Il problema è se tutta questa abilità un giorno gli sarà utile. A lui e  all’Italia. Il rischio sono le “lunghe attese” che vanificano le larghe intese. Finora in questo strano esecutivo figlio di una strana maggioranza ha prevalso l’effetto annuncio. Siamo usciti dal fuorigioco europeo, sì, ma quello era il gioco di Monti. L’abolizione del finanziamento pubblico ai partiti è un annuncio tweettato prima ancora di aver finito la riunione coi ministri, chissà se arriverà davvero. E poi? Servono i soldi alle imprese (e magari anche alle famiglie). Serve di far la voce grossa in Europa, che la Merkel smolli la borsa. Il “dossier lavoro” è ancora una “road map” tutta da tracciare. La ripresa una chimera lontana. “La crisi, purtroppo, ha una durata drammatica”, ha detto ai terremotati d’Emilia. E’ il suo “linguaggio sovversivo della verità”. Sarebbe bello sentirlo parlare con la stessa sovversiva verità anche del sociale e dell’impresa sociale, o del 5 per mille scippato di anno in anno, cose che lui conosce, e ne ha una visione meno ingessata degli altri. Forse.

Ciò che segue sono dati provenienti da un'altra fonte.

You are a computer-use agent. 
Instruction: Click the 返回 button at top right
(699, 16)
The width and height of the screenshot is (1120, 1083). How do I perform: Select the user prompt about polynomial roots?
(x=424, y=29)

Ma poi, a fare la differenza tra un inconcludente leader della Seconda Repubblica e un giovane saggio che sembra uscito fresco dalla Prima (il suo Andreatta, il suo Prodi, quell’aria un po’ andreottiana che forse viene dai cromosomi dello zio) sarà la capacità di reggere al gioco duro. Alla testardaggine dei fatti. Decidere se chiudere l’Ilva o no, piegarsi alla logica dei pm e della salute o tirare dritto, ventimila posti di lavoro non si toccano, anche se sono sporchi brutti e cattivi. Scelte impopolari, comunque le guardi. E che farsene dei soldi della Cassa depositi e prestiti. E fare le nomine che pesano, quelle dei boiardi di Stato, senza nascondersi. Fare le riforme, o  cedere a una leggina che piaccia agli urlatori, di entrambe le parti, del suo strano governo. E il lavoro dei giovani, e il posto fisso dei sindacati. E decidere, alla fine, se ricomporre e scomporre il tavolo della politica. Se con gli altri democristiani si trova meglio che con molti dei suoi. Scelte impopolari, comunque le guardi.

Lui dice che “la politica è come il Subbuteo. Chi ha la mano pesante perde”. Ma poi la mano leggera la devi mettere nel pugno di ferro. Perché la politica è bella, ma non è mai “la bella politica”. I vecchi democristiani, quelli veri, e anche i vecchi comunisti, quelli veri, diventarono grandi così. Forever young è un imbroglio, anche a Obama sono spuntati i capelli grigi. Scelte impopolari, comunque le guardi.